Resulta abrumador el dominio del cine europeo. Entre estos títulos hay 3 españoles con opciones para llevarse premio. Destaca El autor, de Manuel Martín Cuenca, un cineasta que ya estuvo en San Sebastián con Caníbal, y que ahora adapta una novela de Javier Cercas, sobre el tema de la creación literaria. Tampoco son nuevos en el festival los responsables de Handia, que habla a modo de cuento sobre el hombre más alto del mundo, Aitor Arregi y Jon Garaño presentaron hace un par de años Loreak. Además está La vida y nada más, de Antonio Méndez Esparza, que ha rodado en Estados Unidos una historia intimista sobre la responsabilidad familiar de un afroamericano. También es coproducción española la película que inaugura el festival, Inmersión, pero detrás tiene al director Wim Wenders, además de dos protagonistas muy internacionales, James McAvoy y Alicia Vikander. Pero si se trata de señalar el cine hablado en español, también deberíamos contar con dos cintas argentinas, Una especie de familia, donde Diego Lerman nos habla de los llamados nuevos modelos de familia, y Alanis, las tribulaciones de una prostituta madre de una niña, que dirige Anahí Berneri.

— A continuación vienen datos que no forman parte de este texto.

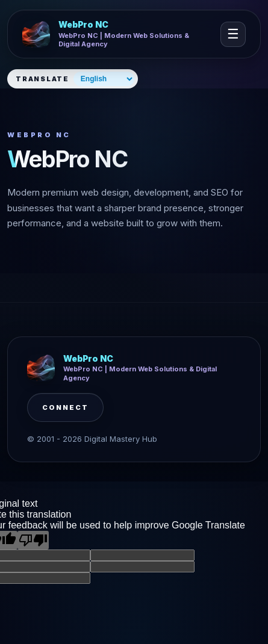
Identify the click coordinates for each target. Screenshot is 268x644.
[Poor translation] (33, 540)
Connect (65, 407)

Francia siempre está muy bien representado en San Sebastián. Llama la atención la presencia de los responsables de aquel fenómeno llamado Intocable, Olivier Nakache y Éric Toledano presentan a concurso Le sens de la fête, cuyo punto de partida, una boda desde el punto de vista de los profesionales de la celebración, resultan sugerente. Además está El dolor, de Emmanuel Finkel, que explora en la experiencia en la Francia ocupada por los nazis de la escritora Marguerite Duras, a la que da vida Mélanie Thierry. En el otro espectro de las emociones, nos aguarda la comedia satírica Ni jueza ni sumisa, que explora en la trastienda real del juzgado dirigido por una mujer. Y en fin, coproducida por Francia y con actores franceses, pero con director japonés, Nobuhiro Suwa, la única cinta oriental a concurso se titula El león ha muerto esta noche, que mira a la madurez y a la infancia, a través de un actor mayor, que vive en la casa que antaño ocupó su amada.

Y más cine europeo. Dos películas rumanas, una de dos horas y media, esperemos que merezca la pena seguir a la familia protagonista de Pororoca, cinta que dirige Constantin Popescu. Por su parte Soldados, relato de Ferentari, describe un romance homosexual. Y de Grecia, Love Me Not, de Alexandros Avranas, cuenta una historia de madre de alquiler que deviene en thriller.

Cine alemán de un director que últimamente sólo rodaba en Hollywood, Robert Schwentke aspira a la Concha de Oro por El capitán, una historia de impostor en la época nazi, cuando está a punto de terminar la Segunda Guerra Mundial. También es de época, pero anterior, la coproducción de Alemania y Austria Licht, de Barbara Albert, en que un curandero podría curar a una pianista ciega, pero a cambio de perder su talento musical. Y alemanes y polacos coproducen Más allá de las palabras, otra película con mujer tras la cámara, Urszula Antoniak, en que un joven quizá logre reconectar con su padre.